Deux femmes remarquables

Soudain l'été dernier

© Thierry Depagne

Pour qui a vu le film de Mankiewicz, le pari de Stéphane Braunschweig pour sa première création en tant que directeur du théâtre de l’Odéon, « Soudain l’été dernier », était un vrai défi. Qu’il relève avec brio mais de façon un peu trop distancée. D’abord par la scénographie, une jungle touffue où les personnages semblent presque écrasés, minuscules, et qui va se modifier au fur et à mesure de l’action.
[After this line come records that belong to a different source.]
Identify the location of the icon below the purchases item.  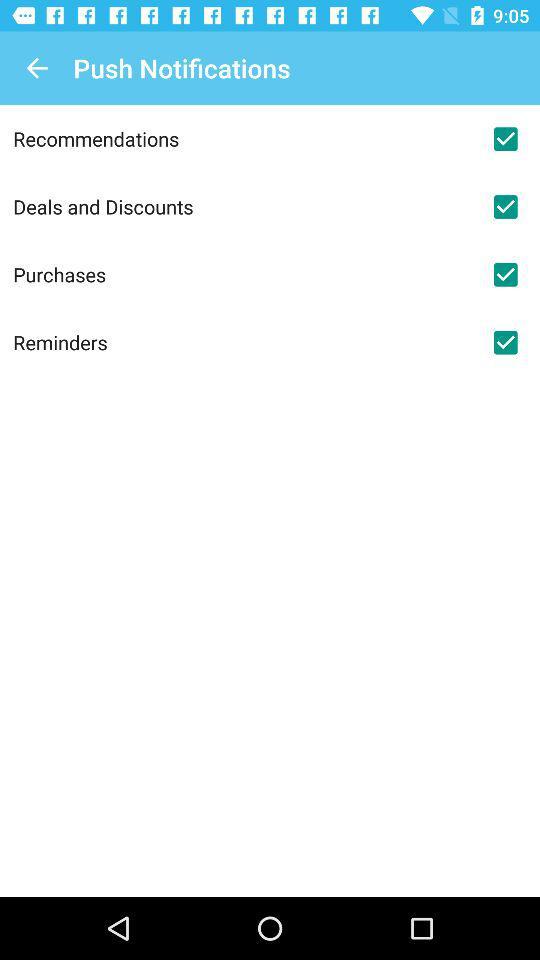
(242, 342).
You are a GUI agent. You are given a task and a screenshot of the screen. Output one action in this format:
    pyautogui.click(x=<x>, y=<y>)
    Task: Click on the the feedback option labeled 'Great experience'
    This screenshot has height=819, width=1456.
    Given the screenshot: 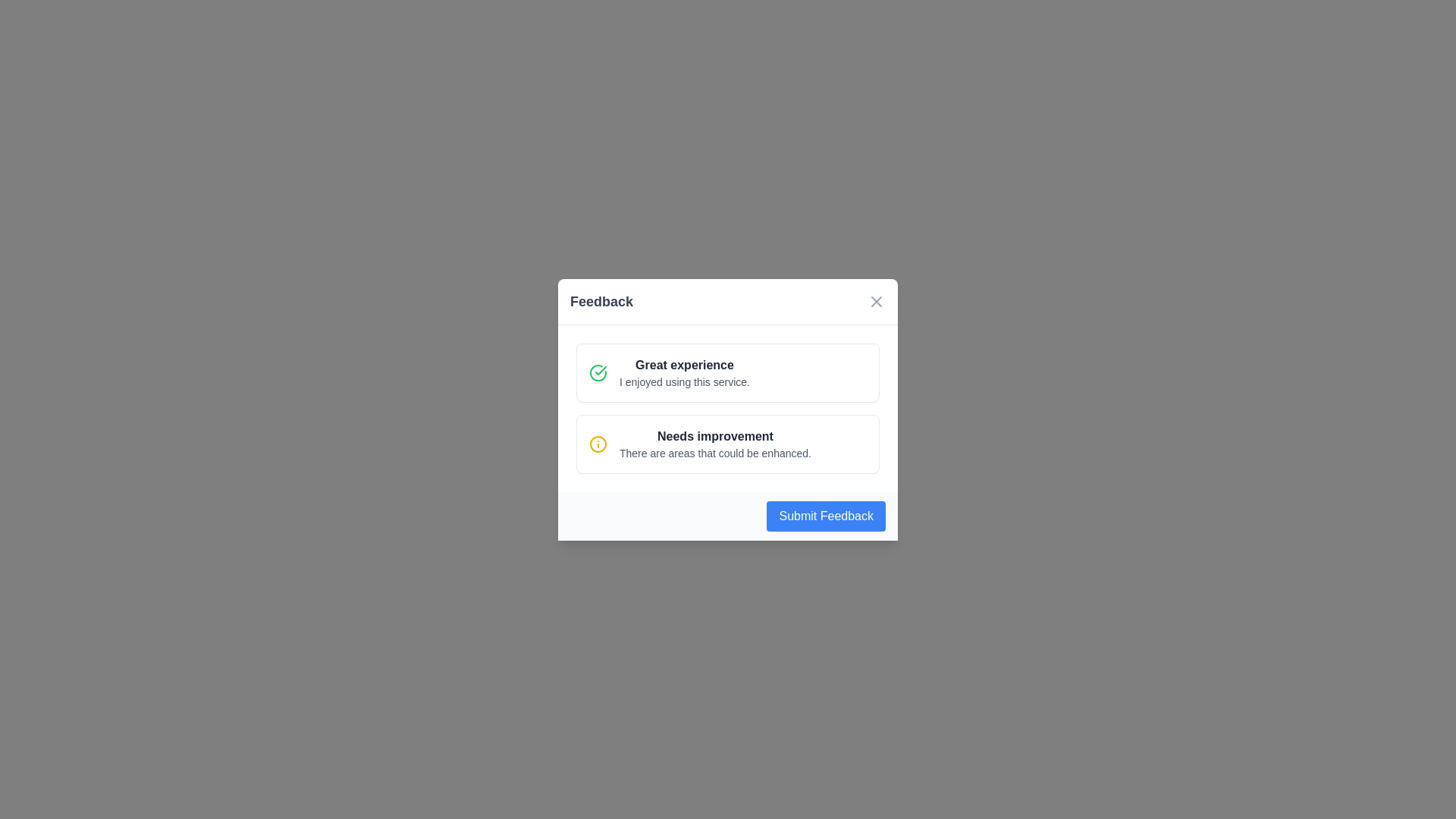 What is the action you would take?
    pyautogui.click(x=728, y=372)
    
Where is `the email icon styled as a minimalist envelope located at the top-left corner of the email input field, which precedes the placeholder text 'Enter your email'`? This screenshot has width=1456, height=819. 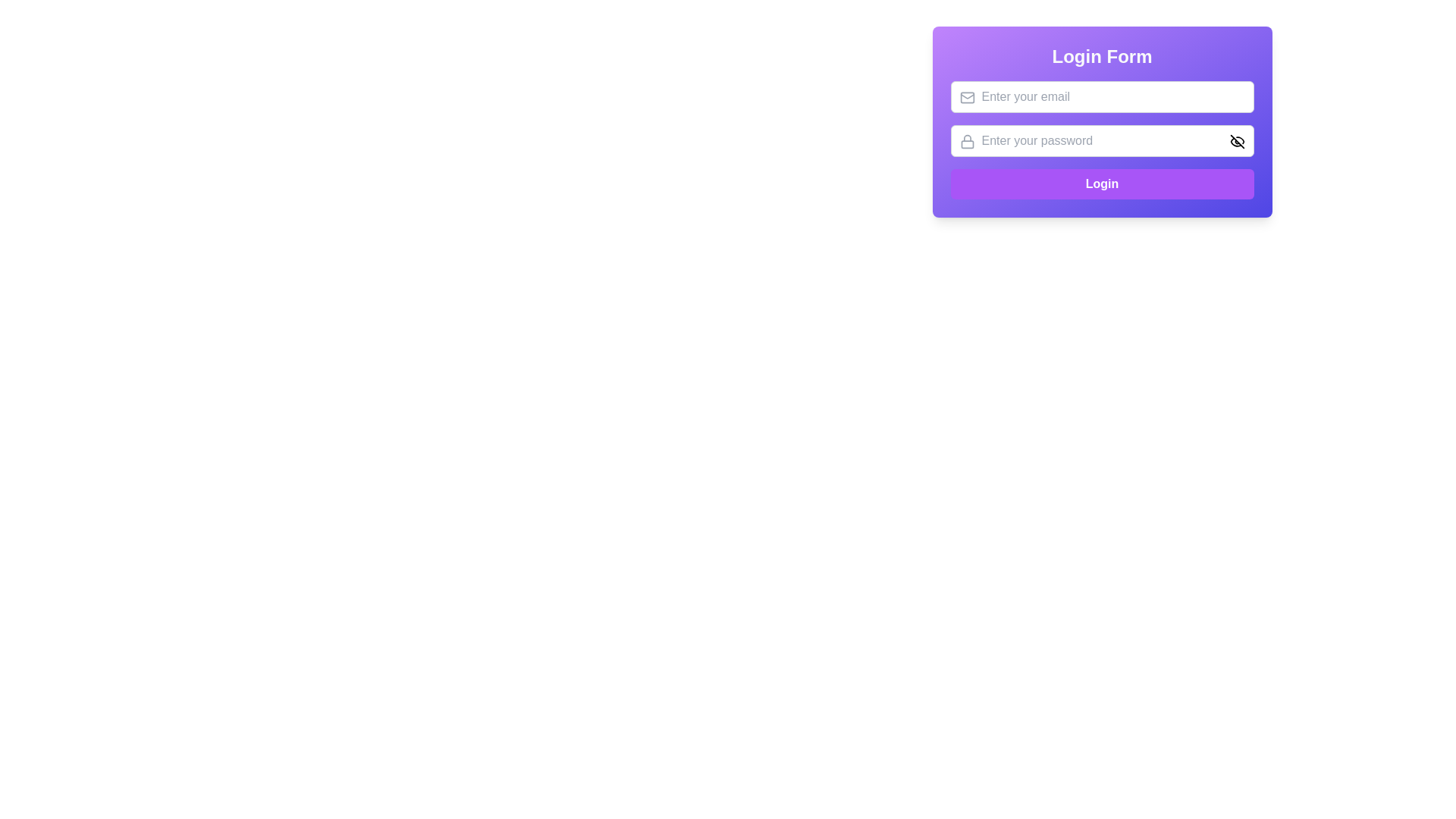 the email icon styled as a minimalist envelope located at the top-left corner of the email input field, which precedes the placeholder text 'Enter your email' is located at coordinates (966, 97).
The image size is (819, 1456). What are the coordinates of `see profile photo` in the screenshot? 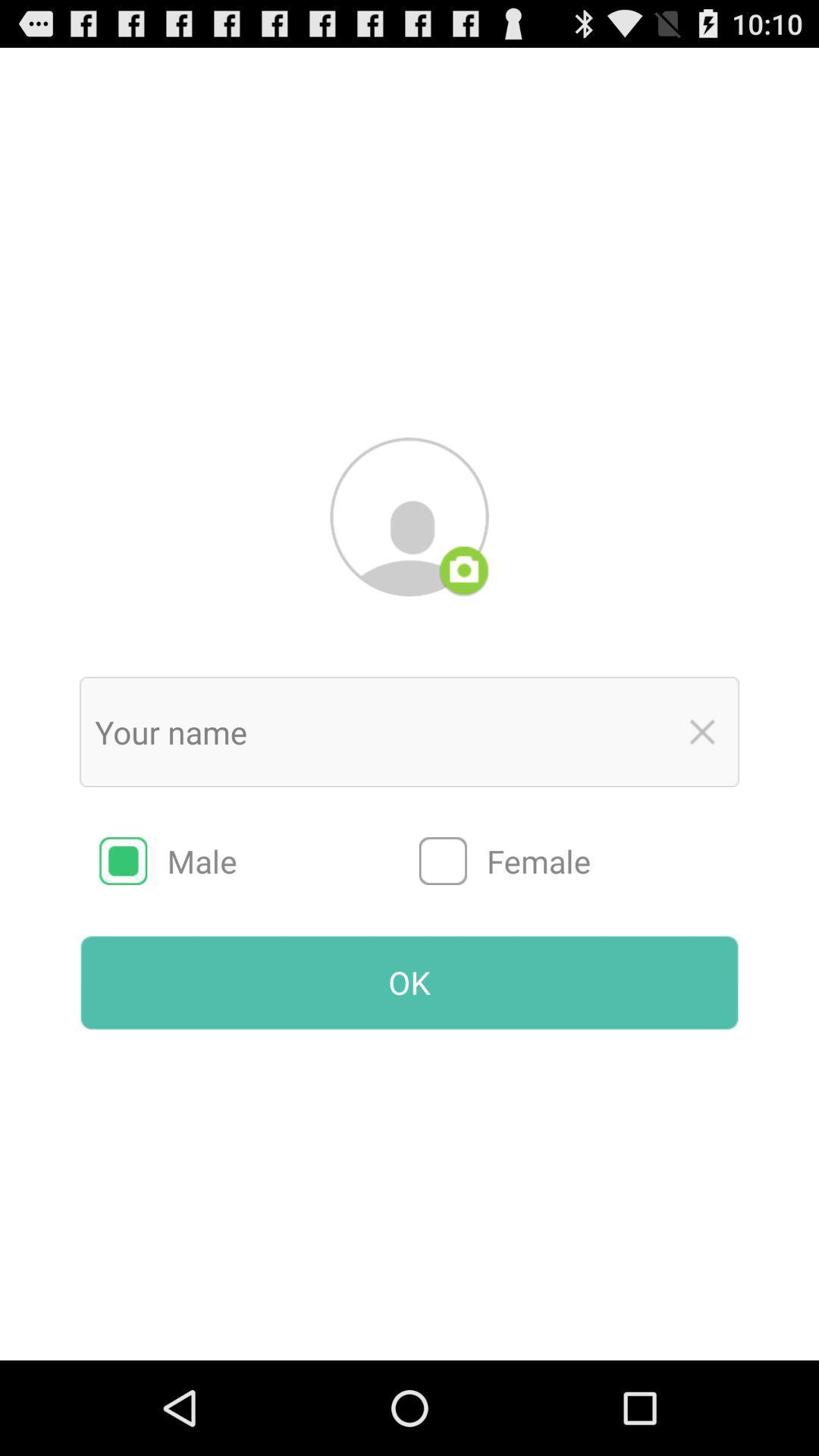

Ensuite par la grâce des deux actrices absolument principales, Mrs Venable (Luce Mouchel), la mère farouche et fragile, et la jeune Catherine (Marie Rémond), tout aussi fragile mais sûre de son fait. C’est une lutte sans merci à laquelle on va assister entre ces deux femmes que tout oppose, la classe sociale et leur amour pour Sébastien, le poète, le fils et fiancé, mort soudain l’été dernier dans des circonstances non élucidées. Une scène que le film décrivait de façon effroyable, alors qu’ici seuls les mots comptent et que le mystère reste entier. Catherine, qui a assisté au drame, est-elle folle quand elle raconte ce qu’elle a vu ? Mrs Venable est-elle un monstre capable de la faire interner pour lui imposer le silence ? Même la famille de Catherine lui demande de changer sa version pour préserver une portion d’héritage. Elle est seule et personne ne la croit ou ne veut la croire. C’est alors qu’intervient le médecin-psychiatre, qui se propose de l’« opérer » à la demande de Mrs Venable mais souhaite d’abord la rencontrer. C’est le moment décisif du drame, le poids de l’homosexualité, impossible à admettre pour une mère qui se bloque dans son déni mais révélée à Catherine, qui a fait office sans le savoir de rabatteuse à Sébastien. Et c’est à peine suggéré.